David Kieve, recent Biden 2020 campaign and White House climate engagement staffer, is the new president of Environmental Defense Fund’s c4 arm. The EDF Action Fund, is EDF Action PAC, and its EDF Action Votes SuperPAC spent nearly $19 million in 2020, in support of, among others, the “pro-environment” frackers John Hickenlooper (D-Colo.) and Steve Bullock (D-Mont.). As this is a non-presidential year, the budget is likely to go back to around $10 million. Kieve is the husband of Biden comms director Kate Bedingfield. So I wouldn’t say he’s expected to push the White House or the Democratic Party hard, but should offer great access for EDF.3
The Rainforest Action Network is hiring for their climate and energy team, which campaigns to convince banks and other corporations to keep fossil fuels in the ground: program director, communications manager, and digital campaign strategist. Jacqui Patterson’s new climate justice organization, the Chisolm Legacy Project, is looking for a community organizing manager, research and policy manager, and alignment initiatives manager.
FOREVER CHEMICALS: Let’s close with a warm welcome to the new members of the PFAS community on the Toxics Release Inventory, added by an act of Congress4 because the EPA division in charge has had no interest in doing its job:
• Perfluorobutane sulfonic acid (375-73-5)
• Potassium perfluorobutane sulfonate (29420-49-3)
• 2-Propenoic acid, 2-methyl-, 3,3,4,4,5,5,6,6,7,7,8,8,9,9,10,10,11,11,12,12,12-heneicosafluorododecyl ester, polymer with 3,3,4,4,5,5,6,6,7,7,8,8,9,9,10,10,10-heptadecafluorodecyl 2-methyl-2-propenoate, methyl 2-methyl-2-propenoate, 3,3,4,4,5,5,6,6,7,7,8,8,9,9,10,10,11,11,12,12,13,13,14,14,14-pentacosafluorotetradecyl 2-methyl-2-propenoate and 3,3,4,4,5,5,6,6,7,7,8,8,8-tridecafluorooctyl 2-methyl-2-propenoate (65104-45-2)
• 2-Propenoic acid, 2-methyl-, hexadecyl ester, polymers with 2-hydroxyethyl methacrylate, .gamma.-.omega.-perfluoro-C10-6-alkyl acrylate and stearyl methacrylate (203743-03-7)
Yummy!
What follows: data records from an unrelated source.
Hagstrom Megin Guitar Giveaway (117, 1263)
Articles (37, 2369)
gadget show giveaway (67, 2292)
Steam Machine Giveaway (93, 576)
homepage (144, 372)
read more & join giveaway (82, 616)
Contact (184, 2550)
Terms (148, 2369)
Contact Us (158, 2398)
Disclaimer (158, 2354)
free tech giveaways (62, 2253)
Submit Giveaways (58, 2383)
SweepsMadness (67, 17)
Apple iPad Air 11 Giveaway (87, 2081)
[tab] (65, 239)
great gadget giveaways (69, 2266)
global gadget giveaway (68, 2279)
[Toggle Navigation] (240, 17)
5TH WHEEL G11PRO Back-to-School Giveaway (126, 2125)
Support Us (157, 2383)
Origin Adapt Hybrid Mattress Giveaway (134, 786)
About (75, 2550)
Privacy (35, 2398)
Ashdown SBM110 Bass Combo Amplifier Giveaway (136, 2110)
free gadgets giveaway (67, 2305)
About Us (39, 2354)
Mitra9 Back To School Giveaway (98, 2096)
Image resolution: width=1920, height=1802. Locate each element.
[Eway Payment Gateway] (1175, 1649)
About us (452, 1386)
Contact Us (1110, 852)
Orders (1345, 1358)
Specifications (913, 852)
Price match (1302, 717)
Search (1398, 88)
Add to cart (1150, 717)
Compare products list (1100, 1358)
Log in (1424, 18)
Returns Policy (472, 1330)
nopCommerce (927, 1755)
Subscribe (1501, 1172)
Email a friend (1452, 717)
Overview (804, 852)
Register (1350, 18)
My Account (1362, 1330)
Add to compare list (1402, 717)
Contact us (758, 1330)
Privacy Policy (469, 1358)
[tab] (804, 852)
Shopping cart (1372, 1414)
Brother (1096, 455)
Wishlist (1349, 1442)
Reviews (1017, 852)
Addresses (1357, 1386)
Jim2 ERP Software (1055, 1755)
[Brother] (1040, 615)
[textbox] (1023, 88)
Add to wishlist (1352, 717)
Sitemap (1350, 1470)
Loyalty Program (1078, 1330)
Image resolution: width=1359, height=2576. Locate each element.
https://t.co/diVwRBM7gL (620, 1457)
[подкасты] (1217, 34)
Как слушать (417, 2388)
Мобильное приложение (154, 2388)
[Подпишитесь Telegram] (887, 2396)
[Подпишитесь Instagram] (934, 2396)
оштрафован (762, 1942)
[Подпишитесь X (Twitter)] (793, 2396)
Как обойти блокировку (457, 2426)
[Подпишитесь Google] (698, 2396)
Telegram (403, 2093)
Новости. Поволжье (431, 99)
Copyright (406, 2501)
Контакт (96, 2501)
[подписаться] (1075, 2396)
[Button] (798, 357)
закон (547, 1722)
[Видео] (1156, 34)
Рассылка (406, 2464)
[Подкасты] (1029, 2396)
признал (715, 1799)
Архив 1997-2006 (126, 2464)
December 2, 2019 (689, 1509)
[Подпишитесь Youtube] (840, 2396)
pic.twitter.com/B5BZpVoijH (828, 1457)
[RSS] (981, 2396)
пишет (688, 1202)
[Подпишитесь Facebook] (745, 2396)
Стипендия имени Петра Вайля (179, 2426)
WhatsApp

To wash that taste out of your mouth, here’s a leucistic waxwing in Finland:
“Companies are not collections of people, they’re machines for capturing value and making profit.” — Amelia Horgan
Follow @climatebrad, tell me what to write about, I’ll do it!
If you’d like to school yourself on this, I very very highly recommend the 2017 National Academy of Sciences study, Valuing Climate Damages.
Mostly Zacks.
By the by: EDF has very recently pivoted away from its long-time, aggressively neoliberal perspective, going from “harnessing” “the power of markets for environmental progress” and “one of the most powerful forces in the modern world — the pursuit of profit — to protect the environment”; to the much-chastened “we value economics because it’s the study of what people value.”
Snuck in to the ceiling-shattering $768 billion National Defense Authorization Act. Win some, lose some!